Abstract

Doc number: 373

Abstract

Background: The construction of plasmid vectors for transgene expression in the malaria parasite, Plasmodium falciparum , presents major technical hurdles. Traditional molecular cloning by restriction and ligation often yields deletions and re-arrangements when assembling low-complexity (A + T)-rich parasite DNA. Furthermore, the use of large 5[variant prime]- and 3[variant prime]- untranslated regions of DNA sequence (UTRs) to drive transgene transcription limits the number of expression cassettes that can be incorporated into plasmid vectors.

Methods: To address these challenges, two high fidelity cloning strategies, namely yeast homologous recombination and the Gibson assembly method, were evaluated for constructing P. falciparum vectors. Additionally, some general rules for reliably using the viral 2A-like peptide to express multiple proteins from a single expression cassette while preserving their proper trafficking to various subcellular compartments were assessed.

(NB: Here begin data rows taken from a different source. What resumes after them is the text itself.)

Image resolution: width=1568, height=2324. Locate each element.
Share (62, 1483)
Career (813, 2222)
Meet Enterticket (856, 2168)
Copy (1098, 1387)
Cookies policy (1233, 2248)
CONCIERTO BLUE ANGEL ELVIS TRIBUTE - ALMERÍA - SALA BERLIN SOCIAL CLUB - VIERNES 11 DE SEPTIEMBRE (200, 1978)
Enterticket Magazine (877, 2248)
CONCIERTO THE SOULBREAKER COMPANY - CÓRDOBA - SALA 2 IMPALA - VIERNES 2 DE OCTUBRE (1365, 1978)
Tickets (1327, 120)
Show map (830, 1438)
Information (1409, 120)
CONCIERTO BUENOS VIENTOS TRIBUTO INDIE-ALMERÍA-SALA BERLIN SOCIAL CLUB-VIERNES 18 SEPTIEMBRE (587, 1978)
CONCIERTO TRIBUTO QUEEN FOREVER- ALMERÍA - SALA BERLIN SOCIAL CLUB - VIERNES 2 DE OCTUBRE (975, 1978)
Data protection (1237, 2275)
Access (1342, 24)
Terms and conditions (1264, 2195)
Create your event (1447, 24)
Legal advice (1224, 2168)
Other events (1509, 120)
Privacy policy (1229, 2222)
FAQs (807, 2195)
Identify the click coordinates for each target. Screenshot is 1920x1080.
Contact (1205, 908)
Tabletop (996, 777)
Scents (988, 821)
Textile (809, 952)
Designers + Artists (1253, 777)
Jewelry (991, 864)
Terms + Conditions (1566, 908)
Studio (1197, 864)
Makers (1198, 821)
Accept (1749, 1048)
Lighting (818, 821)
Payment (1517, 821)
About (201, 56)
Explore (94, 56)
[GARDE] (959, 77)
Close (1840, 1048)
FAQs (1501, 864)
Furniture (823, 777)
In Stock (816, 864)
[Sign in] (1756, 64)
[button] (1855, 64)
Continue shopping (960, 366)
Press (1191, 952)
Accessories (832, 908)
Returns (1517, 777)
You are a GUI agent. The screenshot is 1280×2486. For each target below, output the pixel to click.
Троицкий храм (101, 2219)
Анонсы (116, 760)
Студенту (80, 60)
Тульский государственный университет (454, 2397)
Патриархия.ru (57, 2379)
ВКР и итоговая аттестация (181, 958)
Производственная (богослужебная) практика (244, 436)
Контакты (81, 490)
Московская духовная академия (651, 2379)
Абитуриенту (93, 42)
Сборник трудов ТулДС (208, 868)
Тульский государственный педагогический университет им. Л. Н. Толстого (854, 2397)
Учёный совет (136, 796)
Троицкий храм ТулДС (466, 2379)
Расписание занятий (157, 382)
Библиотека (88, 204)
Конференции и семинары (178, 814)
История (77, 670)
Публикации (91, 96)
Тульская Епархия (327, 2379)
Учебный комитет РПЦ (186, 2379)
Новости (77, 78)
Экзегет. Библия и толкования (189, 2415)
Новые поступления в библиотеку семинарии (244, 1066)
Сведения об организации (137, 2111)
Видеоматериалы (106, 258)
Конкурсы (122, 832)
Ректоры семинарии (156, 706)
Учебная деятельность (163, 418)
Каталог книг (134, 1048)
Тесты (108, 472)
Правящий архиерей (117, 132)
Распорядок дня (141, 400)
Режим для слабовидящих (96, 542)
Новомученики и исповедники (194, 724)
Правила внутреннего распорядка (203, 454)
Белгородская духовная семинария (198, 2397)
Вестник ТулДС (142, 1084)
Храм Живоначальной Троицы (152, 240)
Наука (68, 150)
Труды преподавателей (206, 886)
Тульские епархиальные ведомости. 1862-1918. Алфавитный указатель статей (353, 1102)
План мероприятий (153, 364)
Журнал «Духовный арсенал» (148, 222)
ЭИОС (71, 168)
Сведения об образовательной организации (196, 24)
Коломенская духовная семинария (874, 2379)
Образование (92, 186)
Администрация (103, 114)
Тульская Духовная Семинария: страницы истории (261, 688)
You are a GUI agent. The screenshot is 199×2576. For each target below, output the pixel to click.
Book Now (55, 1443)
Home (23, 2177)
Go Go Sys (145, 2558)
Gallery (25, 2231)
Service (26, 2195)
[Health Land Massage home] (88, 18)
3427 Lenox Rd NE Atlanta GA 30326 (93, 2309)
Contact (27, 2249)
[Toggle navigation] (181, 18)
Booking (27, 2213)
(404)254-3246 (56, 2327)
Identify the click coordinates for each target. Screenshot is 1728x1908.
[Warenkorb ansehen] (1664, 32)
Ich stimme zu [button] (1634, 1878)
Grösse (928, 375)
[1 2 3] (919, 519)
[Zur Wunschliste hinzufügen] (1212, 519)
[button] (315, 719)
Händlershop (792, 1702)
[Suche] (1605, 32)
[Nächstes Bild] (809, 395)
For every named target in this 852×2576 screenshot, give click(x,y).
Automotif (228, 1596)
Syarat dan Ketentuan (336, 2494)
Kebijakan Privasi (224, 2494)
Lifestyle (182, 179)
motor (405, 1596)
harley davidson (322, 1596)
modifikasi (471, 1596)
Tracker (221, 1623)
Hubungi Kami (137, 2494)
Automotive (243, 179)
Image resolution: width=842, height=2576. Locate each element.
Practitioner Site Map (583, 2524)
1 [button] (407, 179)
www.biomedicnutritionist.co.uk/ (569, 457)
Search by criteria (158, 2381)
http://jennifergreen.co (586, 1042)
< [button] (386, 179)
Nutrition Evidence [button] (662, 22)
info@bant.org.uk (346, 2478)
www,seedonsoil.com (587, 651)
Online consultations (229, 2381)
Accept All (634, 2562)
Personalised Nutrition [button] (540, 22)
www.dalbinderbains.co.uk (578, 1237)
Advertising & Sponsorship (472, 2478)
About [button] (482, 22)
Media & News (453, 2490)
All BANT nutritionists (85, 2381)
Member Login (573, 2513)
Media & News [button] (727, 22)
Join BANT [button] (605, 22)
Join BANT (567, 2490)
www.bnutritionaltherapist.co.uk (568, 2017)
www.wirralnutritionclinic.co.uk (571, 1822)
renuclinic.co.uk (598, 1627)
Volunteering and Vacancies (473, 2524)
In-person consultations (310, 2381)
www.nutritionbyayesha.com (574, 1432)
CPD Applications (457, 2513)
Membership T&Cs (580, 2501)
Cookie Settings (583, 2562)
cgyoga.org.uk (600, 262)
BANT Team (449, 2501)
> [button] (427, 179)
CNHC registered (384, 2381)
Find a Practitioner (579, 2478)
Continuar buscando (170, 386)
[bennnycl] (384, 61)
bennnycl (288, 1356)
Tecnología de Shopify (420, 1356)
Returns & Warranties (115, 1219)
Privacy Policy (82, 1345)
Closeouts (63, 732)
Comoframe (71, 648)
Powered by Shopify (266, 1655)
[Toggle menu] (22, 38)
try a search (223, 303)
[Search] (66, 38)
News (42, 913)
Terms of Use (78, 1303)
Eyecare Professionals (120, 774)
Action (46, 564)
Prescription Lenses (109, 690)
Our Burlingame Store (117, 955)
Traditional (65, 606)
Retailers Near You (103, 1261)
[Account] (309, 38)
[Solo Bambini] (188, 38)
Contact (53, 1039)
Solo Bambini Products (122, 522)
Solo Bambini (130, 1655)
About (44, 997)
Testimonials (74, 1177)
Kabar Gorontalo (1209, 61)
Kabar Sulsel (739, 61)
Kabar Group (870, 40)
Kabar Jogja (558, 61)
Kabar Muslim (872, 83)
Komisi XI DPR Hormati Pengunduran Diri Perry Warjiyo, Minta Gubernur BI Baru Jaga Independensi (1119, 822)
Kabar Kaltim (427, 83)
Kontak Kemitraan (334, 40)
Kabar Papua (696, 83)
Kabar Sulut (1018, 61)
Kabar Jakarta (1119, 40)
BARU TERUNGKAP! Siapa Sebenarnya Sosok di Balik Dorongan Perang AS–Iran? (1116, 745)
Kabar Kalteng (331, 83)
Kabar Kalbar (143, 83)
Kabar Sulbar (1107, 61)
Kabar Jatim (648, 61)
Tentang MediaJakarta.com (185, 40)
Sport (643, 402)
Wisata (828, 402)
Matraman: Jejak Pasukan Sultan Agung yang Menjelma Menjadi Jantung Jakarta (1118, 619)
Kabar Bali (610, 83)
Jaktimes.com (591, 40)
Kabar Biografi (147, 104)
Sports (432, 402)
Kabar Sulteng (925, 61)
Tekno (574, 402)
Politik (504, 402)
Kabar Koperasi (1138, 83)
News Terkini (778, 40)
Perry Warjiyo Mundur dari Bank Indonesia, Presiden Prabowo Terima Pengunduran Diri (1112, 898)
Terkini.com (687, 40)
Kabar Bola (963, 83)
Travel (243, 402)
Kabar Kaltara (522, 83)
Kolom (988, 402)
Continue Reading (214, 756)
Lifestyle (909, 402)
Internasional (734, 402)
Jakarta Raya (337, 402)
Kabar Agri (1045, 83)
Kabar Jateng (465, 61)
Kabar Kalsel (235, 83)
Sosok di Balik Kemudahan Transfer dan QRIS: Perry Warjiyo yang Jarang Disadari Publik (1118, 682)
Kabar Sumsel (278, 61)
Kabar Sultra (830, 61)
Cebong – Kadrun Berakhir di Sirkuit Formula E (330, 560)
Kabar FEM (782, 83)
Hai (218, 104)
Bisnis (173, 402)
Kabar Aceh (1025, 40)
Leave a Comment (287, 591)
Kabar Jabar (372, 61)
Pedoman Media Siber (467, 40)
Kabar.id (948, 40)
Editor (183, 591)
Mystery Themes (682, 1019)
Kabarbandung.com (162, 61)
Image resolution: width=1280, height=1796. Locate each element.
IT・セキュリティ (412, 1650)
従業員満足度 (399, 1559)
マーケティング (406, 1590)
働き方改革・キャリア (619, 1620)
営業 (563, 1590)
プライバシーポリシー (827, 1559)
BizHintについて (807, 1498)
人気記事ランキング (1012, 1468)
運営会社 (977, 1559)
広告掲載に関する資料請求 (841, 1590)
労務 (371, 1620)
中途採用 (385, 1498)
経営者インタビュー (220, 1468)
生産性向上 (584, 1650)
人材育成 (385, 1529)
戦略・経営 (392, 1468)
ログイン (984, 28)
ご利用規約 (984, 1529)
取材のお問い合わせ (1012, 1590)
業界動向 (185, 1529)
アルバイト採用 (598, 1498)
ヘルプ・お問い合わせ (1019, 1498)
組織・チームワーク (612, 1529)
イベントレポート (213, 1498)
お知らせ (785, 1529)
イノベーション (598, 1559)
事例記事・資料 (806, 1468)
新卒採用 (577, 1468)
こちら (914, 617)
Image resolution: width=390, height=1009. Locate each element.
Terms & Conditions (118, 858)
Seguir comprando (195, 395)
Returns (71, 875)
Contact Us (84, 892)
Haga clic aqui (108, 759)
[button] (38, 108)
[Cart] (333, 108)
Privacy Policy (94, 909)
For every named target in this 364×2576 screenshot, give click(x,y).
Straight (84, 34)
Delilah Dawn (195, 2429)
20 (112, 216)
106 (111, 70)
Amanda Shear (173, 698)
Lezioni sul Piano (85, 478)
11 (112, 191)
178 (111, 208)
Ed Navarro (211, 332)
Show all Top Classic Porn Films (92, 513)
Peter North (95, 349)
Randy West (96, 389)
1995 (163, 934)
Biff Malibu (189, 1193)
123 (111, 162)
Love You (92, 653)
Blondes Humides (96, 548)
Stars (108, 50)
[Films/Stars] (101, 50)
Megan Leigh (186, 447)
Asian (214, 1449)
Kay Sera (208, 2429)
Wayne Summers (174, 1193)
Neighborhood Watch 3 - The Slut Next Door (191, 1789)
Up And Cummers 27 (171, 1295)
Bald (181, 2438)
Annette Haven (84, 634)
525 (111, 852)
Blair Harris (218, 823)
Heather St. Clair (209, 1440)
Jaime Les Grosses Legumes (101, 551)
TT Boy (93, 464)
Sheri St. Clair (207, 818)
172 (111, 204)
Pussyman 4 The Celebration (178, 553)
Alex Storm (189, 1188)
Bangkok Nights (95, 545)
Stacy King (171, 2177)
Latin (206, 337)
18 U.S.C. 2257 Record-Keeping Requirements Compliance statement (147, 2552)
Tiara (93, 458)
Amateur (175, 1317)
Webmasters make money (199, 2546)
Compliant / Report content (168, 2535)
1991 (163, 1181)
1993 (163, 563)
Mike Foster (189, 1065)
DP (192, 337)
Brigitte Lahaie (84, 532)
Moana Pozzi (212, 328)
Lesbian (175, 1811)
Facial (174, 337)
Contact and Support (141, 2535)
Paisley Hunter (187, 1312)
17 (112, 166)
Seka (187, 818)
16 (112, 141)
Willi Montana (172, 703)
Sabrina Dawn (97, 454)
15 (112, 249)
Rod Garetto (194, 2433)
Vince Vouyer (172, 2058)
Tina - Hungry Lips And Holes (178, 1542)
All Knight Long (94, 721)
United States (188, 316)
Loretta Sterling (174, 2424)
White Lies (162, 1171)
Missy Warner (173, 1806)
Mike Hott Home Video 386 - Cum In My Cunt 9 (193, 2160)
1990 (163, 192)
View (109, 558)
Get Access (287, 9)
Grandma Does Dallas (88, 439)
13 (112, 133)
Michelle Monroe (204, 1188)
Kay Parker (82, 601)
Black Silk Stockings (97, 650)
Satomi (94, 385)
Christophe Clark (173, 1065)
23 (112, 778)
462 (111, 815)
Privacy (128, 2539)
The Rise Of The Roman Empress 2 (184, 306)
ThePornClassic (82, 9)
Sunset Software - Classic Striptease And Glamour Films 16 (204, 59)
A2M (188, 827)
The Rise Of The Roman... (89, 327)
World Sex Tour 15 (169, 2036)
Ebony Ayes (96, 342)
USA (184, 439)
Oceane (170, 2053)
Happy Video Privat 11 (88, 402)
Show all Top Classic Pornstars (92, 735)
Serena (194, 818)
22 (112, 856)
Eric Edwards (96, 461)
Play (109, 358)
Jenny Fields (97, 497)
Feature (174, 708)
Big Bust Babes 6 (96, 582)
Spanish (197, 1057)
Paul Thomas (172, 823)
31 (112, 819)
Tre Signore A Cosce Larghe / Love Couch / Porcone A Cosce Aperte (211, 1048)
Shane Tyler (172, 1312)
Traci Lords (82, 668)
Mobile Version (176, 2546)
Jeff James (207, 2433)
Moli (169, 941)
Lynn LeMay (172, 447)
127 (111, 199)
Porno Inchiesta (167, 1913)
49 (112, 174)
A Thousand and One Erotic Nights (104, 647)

Results: Yeast homologous recombination and Gibson assembly were found to be effective strategies for successfully constructing P. falciparum plasmid vectors. Using these cloning methods, a validated family of expression vectors that provide a flexible starting point for user-specific applications was created. These vectors are also compatible with traditional cloning by restriction and ligation, and contain useful combinations of commonly used features for enhancing plasmid segregation and site-specific integration in P. falciparum . Additionally, application of a 2A-like peptide for the synthesis of multiple proteins from a single expression cassette, and some rules for combinatorially directing proteins to discrete subcellular compartments were established.

Conclusions: A set of freely available, sequence-verified and functionally validated parts that offer greater flexibility for constructing P. falciparum vectors having expanded expression capacity is provided.